:: DATASET ENTRIES

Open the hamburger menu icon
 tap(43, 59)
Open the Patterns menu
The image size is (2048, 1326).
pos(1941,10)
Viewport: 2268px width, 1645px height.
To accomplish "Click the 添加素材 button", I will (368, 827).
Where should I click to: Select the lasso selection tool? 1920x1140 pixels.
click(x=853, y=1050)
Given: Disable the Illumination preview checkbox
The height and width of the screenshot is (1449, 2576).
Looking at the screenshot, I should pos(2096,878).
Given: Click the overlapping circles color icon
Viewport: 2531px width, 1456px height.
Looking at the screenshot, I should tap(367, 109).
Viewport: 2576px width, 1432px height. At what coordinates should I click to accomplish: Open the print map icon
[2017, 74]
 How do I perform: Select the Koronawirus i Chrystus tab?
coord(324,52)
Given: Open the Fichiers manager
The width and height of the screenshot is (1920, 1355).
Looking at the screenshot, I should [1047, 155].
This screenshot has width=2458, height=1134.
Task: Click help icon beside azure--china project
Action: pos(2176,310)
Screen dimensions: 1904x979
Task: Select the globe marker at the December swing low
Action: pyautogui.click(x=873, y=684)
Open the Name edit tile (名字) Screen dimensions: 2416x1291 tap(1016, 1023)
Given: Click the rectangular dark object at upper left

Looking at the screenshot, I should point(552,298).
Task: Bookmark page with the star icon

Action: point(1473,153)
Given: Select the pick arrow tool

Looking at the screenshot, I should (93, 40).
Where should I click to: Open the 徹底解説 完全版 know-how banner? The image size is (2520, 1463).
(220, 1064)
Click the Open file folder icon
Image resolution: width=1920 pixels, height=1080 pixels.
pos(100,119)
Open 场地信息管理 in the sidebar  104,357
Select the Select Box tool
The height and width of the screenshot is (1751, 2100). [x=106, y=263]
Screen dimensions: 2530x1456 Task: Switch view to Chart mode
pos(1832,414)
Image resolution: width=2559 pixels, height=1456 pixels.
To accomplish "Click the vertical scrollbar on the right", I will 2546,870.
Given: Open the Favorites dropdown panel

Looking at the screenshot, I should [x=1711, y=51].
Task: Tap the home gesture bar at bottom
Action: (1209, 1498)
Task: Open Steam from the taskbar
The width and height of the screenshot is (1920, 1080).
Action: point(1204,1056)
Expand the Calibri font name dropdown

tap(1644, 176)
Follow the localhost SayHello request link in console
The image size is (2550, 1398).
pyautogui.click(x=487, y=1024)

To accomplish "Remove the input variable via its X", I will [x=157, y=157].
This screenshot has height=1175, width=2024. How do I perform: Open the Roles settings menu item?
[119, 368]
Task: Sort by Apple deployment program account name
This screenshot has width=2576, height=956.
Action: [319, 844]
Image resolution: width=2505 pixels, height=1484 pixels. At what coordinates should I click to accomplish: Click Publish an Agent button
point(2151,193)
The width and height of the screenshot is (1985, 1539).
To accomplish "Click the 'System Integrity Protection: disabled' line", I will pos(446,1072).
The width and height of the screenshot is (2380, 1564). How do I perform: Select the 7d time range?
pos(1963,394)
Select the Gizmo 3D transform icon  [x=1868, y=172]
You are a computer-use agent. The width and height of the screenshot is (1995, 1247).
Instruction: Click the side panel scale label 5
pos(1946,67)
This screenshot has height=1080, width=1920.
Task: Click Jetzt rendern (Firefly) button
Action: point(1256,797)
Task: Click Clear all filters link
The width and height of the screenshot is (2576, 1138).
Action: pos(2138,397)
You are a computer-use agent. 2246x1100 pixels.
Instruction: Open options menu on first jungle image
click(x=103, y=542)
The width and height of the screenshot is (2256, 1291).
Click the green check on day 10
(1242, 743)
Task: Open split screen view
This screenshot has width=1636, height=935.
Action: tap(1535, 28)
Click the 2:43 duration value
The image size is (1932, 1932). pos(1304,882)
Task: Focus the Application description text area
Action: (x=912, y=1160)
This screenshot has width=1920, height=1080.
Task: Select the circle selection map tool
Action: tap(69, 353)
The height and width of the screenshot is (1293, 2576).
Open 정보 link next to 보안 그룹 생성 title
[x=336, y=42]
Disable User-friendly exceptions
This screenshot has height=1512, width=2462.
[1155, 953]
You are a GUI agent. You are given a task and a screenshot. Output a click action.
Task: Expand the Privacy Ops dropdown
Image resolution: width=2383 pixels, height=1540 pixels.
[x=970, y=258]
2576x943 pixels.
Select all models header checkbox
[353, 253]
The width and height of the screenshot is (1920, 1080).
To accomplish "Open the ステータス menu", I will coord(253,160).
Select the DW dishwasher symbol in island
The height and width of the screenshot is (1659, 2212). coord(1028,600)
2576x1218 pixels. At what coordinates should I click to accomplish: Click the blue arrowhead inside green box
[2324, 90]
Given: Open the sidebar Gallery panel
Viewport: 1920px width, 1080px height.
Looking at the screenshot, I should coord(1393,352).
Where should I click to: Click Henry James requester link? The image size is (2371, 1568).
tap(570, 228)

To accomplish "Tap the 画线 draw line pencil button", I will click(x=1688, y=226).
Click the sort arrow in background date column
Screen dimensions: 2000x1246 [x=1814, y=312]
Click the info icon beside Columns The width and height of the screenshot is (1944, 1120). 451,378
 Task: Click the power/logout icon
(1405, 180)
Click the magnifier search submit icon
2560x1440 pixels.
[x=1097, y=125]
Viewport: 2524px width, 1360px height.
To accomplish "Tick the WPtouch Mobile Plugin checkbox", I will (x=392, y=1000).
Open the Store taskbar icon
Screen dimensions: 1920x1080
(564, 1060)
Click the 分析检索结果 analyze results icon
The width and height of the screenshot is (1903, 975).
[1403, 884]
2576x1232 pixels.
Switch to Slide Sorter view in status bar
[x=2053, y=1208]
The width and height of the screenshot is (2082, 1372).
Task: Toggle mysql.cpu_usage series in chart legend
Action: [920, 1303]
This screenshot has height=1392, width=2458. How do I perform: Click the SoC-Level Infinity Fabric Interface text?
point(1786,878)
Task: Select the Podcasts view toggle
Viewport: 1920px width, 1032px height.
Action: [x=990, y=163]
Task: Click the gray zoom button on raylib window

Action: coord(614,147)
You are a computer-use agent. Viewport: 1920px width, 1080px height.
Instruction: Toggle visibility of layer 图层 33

::::

**WORK ORDER:** Every single line in the records above must be written out exactly.

**SOLUTION TO THIS PROBLEM:**
Open the hamburger menu icon
 tap(43, 59)
Open the Patterns menu
The image size is (2048, 1326).
pos(1941,10)
Viewport: 2268px width, 1645px height.
To accomplish "Click the 添加素材 button", I will (368, 827).
Where should I click to: Select the lasso selection tool? 1920x1140 pixels.
click(x=853, y=1050)
Given: Disable the Illumination preview checkbox
The height and width of the screenshot is (1449, 2576).
Looking at the screenshot, I should pos(2096,878).
Given: Click the overlapping circles color icon
Viewport: 2531px width, 1456px height.
Looking at the screenshot, I should tap(367, 109).
Viewport: 2576px width, 1432px height. At what coordinates should I click to accomplish: Open the print map icon
[2017, 74]
 How do I perform: Select the Koronawirus i Chrystus tab?
coord(324,52)
Given: Open the Fichiers manager
The width and height of the screenshot is (1920, 1355).
Looking at the screenshot, I should [1047, 155].
This screenshot has width=2458, height=1134.
Task: Click help icon beside azure--china project
Action: pos(2176,310)
Screen dimensions: 1904x979
Task: Select the globe marker at the December swing low
Action: pyautogui.click(x=873, y=684)
Open the Name edit tile (名字) Screen dimensions: 2416x1291 tap(1016, 1023)
Given: Click the rectangular dark object at upper left

Looking at the screenshot, I should point(552,298).
Task: Bookmark page with the star icon

Action: point(1473,153)
Given: Select the pick arrow tool

Looking at the screenshot, I should (93, 40).
Where should I click to: Open the 徹底解説 完全版 know-how banner? The image size is (2520, 1463).
(220, 1064)
Click the Open file folder icon
Image resolution: width=1920 pixels, height=1080 pixels.
pos(100,119)
Open 场地信息管理 in the sidebar  104,357
Select the Select Box tool
The height and width of the screenshot is (1751, 2100). [x=106, y=263]
Screen dimensions: 2530x1456 Task: Switch view to Chart mode
pos(1832,414)
Image resolution: width=2559 pixels, height=1456 pixels.
To accomplish "Click the vertical scrollbar on the right", I will 2546,870.
Given: Open the Favorites dropdown panel

Looking at the screenshot, I should [x=1711, y=51].
Task: Tap the home gesture bar at bottom
Action: (1209, 1498)
Task: Open Steam from the taskbar
The width and height of the screenshot is (1920, 1080).
Action: point(1204,1056)
Expand the Calibri font name dropdown

tap(1644, 176)
Follow the localhost SayHello request link in console
The image size is (2550, 1398).
pyautogui.click(x=487, y=1024)

To accomplish "Remove the input variable via its X", I will [x=157, y=157].
This screenshot has height=1175, width=2024. How do I perform: Open the Roles settings menu item?
[119, 368]
Task: Sort by Apple deployment program account name
This screenshot has width=2576, height=956.
Action: [319, 844]
Image resolution: width=2505 pixels, height=1484 pixels. At what coordinates should I click to accomplish: Click Publish an Agent button
point(2151,193)
The width and height of the screenshot is (1985, 1539).
To accomplish "Click the 'System Integrity Protection: disabled' line", I will pos(446,1072).
The width and height of the screenshot is (2380, 1564). How do I perform: Select the 7d time range?
pos(1963,394)
Select the Gizmo 3D transform icon  [x=1868, y=172]
You are a computer-use agent. The width and height of the screenshot is (1995, 1247).
Instruction: Click the side panel scale label 5
pos(1946,67)
This screenshot has height=1080, width=1920.
Task: Click Jetzt rendern (Firefly) button
Action: point(1256,797)
Task: Click Clear all filters link
The width and height of the screenshot is (2576, 1138).
Action: pos(2138,397)
You are a computer-use agent. 2246x1100 pixels.
Instruction: Open options menu on first jungle image
click(x=103, y=542)
The width and height of the screenshot is (2256, 1291).
Click the green check on day 10
(1242, 743)
Task: Open split screen view
This screenshot has width=1636, height=935.
Action: tap(1535, 28)
Click the 2:43 duration value
The image size is (1932, 1932). pos(1304,882)
Task: Focus the Application description text area
Action: (x=912, y=1160)
This screenshot has width=1920, height=1080.
Task: Select the circle selection map tool
Action: tap(69, 353)
The height and width of the screenshot is (1293, 2576).
Open 정보 link next to 보안 그룹 생성 title
[x=336, y=42]
Disable User-friendly exceptions
This screenshot has height=1512, width=2462.
[1155, 953]
You are a GUI agent. You are given a task and a screenshot. Output a click action.
Task: Expand the Privacy Ops dropdown
Image resolution: width=2383 pixels, height=1540 pixels.
[x=970, y=258]
2576x943 pixels.
Select all models header checkbox
[353, 253]
The width and height of the screenshot is (1920, 1080).
To accomplish "Open the ステータス menu", I will coord(253,160).
Select the DW dishwasher symbol in island
The height and width of the screenshot is (1659, 2212). coord(1028,600)
2576x1218 pixels. At what coordinates should I click to accomplish: Click the blue arrowhead inside green box
[2324, 90]
Given: Open the sidebar Gallery panel
Viewport: 1920px width, 1080px height.
Looking at the screenshot, I should coord(1393,352).
Where should I click to: Click Henry James requester link? The image size is (2371, 1568).
tap(570, 228)

To accomplish "Tap the 画线 draw line pencil button", I will click(x=1688, y=226).
Click the sort arrow in background date column
Screen dimensions: 2000x1246 [x=1814, y=312]
Click the info icon beside Columns The width and height of the screenshot is (1944, 1120). 451,378
 Task: Click the power/logout icon
(1405, 180)
Click the magnifier search submit icon
2560x1440 pixels.
[x=1097, y=125]
Viewport: 2524px width, 1360px height.
To accomplish "Tick the WPtouch Mobile Plugin checkbox", I will (x=392, y=1000).
Open the Store taskbar icon
Screen dimensions: 1920x1080
(564, 1060)
Click the 分析检索结果 analyze results icon
The width and height of the screenshot is (1903, 975).
[1403, 884]
2576x1232 pixels.
Switch to Slide Sorter view in status bar
[x=2053, y=1208]
The width and height of the screenshot is (2082, 1372).
Task: Toggle mysql.cpu_usage series in chart legend
Action: [920, 1303]
This screenshot has height=1392, width=2458. How do I perform: Click the SoC-Level Infinity Fabric Interface text?
point(1786,878)
Task: Select the Podcasts view toggle
Viewport: 1920px width, 1032px height.
Action: [x=990, y=163]
Task: Click the gray zoom button on raylib window

Action: coord(614,147)
You are a computer-use agent. Viewport: 1920px width, 1080px height.
Instruction: Toggle visibility of layer 图层 33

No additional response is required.